Note the downvotes already rolling in less than two minutes after I posted this. This subject is a major third rail here. It goes against the agenda of very powerful people and my account has been censured in the past specifically for making this particular argument, that database workloads and Kubernetes don't mix. Keep that in mind when you're asking HN for their experience on this (or any other topic that YC considers critical to the interest of their investments -- they've shown that they're willing to taint the discussion if it gets too dicey).
That being said, I also disagree that Docker isn't suited to running a DBMS, assuming you actually have a large enterprise (or cloud) datacenter backing your Docker daemon.

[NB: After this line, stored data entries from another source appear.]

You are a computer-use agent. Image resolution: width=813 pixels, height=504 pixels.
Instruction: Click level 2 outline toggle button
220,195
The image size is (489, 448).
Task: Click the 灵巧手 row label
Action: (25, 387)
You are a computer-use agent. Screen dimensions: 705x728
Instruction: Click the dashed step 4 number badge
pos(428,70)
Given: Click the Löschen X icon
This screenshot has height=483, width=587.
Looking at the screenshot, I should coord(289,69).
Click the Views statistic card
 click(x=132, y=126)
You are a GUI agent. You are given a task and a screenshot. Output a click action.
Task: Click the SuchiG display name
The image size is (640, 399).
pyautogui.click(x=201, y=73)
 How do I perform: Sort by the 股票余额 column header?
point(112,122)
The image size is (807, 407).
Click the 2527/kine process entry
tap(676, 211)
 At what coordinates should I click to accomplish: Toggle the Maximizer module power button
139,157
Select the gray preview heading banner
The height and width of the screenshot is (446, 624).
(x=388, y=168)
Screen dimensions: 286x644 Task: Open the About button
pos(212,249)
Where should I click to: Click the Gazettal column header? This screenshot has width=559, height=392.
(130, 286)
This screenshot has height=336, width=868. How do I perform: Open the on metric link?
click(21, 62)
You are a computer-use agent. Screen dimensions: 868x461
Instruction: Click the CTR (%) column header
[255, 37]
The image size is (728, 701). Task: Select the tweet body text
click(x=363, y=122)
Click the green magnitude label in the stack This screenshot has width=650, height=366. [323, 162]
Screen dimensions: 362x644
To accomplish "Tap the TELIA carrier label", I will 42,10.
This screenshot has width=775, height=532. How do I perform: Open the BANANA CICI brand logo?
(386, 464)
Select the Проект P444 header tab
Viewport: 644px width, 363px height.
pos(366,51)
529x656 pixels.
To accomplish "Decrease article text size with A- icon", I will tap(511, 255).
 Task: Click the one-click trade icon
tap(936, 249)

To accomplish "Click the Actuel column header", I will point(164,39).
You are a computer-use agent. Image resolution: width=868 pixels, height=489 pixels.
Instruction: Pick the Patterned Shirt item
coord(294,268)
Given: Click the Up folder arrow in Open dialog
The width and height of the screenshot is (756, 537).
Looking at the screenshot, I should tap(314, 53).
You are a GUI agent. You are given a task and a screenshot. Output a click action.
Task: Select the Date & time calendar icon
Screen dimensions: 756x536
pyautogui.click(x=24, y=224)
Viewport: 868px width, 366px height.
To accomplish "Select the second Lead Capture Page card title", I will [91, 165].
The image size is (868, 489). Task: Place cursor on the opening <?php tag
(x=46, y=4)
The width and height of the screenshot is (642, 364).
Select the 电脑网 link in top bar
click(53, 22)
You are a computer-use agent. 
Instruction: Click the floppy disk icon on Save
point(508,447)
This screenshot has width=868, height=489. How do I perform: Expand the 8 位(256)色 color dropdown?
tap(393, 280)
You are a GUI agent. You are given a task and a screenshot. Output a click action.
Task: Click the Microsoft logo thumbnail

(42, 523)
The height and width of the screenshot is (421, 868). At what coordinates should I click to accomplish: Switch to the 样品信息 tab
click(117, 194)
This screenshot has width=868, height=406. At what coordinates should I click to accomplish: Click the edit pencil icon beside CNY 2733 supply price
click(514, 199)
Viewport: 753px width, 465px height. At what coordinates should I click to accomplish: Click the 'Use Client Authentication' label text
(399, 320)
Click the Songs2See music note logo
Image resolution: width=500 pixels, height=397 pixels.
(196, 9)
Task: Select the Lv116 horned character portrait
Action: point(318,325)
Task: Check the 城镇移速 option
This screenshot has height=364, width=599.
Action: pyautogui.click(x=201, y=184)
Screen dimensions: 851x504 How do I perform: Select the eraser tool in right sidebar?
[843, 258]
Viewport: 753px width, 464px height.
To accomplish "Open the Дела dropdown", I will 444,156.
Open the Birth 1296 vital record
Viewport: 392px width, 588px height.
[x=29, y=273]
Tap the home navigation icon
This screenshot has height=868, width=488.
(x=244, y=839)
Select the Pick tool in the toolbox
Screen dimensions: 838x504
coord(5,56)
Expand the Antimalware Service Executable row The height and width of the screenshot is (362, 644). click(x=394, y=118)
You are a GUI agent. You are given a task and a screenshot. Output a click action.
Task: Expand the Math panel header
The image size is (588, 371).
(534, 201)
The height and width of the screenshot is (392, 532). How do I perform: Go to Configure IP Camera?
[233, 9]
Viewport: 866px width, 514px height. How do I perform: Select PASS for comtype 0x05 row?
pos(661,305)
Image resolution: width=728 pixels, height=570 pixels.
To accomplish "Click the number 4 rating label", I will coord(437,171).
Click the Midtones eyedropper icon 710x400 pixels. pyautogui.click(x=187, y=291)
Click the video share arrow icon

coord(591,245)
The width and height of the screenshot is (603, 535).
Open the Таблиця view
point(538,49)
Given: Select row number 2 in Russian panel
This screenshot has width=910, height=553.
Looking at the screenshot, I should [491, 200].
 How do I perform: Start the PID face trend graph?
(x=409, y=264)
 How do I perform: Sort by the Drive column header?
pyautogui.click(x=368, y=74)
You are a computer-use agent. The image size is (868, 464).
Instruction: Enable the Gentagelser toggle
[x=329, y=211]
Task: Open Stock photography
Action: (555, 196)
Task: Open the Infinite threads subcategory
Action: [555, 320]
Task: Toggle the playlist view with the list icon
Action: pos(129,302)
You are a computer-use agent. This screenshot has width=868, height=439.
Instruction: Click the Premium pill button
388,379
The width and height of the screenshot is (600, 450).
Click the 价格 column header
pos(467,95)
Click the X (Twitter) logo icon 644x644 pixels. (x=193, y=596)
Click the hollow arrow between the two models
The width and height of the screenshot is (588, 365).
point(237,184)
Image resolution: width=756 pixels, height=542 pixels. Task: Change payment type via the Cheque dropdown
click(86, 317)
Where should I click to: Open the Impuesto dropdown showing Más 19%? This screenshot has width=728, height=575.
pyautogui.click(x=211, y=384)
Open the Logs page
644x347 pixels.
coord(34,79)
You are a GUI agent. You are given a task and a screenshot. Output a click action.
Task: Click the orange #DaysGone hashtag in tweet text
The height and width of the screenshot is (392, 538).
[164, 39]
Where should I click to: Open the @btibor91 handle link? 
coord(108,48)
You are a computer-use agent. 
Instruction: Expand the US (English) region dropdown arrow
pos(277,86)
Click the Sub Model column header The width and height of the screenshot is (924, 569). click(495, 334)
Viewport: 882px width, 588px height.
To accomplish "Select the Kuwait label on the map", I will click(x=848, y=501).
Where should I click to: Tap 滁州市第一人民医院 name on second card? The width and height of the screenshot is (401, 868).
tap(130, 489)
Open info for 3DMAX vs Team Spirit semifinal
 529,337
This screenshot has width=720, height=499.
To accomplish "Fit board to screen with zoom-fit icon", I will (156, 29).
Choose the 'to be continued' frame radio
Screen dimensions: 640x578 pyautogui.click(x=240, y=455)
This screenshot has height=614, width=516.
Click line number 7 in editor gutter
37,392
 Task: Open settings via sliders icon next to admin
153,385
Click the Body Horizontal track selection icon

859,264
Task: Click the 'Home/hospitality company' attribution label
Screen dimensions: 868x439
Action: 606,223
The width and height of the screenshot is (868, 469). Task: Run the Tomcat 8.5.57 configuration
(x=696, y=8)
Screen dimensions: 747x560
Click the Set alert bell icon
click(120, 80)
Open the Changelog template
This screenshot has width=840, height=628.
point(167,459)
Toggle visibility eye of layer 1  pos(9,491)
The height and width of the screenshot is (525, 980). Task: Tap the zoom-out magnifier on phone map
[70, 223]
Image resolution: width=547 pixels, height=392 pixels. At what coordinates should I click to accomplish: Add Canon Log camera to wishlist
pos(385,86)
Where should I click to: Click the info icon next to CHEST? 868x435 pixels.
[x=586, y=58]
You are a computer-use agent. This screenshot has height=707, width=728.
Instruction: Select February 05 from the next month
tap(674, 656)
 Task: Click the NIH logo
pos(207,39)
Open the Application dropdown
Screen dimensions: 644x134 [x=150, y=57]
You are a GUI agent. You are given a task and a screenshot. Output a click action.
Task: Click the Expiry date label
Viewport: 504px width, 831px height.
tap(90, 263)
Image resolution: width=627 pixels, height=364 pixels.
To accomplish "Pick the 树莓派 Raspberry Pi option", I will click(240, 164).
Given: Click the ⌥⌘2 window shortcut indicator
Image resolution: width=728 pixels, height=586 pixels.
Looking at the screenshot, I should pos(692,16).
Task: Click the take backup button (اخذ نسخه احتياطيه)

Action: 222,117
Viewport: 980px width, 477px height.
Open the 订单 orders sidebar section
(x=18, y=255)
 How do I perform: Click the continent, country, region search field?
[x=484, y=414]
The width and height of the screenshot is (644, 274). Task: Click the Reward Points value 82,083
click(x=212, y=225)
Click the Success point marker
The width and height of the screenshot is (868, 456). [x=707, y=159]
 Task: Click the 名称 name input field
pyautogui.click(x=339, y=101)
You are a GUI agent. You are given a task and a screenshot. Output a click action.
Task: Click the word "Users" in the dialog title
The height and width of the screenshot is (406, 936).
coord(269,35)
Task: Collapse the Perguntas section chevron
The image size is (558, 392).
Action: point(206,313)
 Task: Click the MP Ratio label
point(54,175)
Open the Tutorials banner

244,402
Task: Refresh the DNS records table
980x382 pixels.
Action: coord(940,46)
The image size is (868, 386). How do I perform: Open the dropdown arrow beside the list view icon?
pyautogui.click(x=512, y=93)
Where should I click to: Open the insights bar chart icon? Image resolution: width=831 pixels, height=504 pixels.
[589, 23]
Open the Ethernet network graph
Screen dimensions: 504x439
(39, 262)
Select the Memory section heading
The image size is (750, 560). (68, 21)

In such cases:
• You'll probably have a large enough pool of Docker machines (k8s or not) that you're going to be deploying your DBMS container in a way that reserves an entire instance just for it (or it + its accessory containers);
• You'll probably have a SAN, and you'll have many enterprise-y reasons (e.g. live VM migration) to prefer backing your DBMS with said SAN, rather than with local instance storage.
If both of those are true, then Docker has no disadvantages compared to deploying your DBMS as a raw VM.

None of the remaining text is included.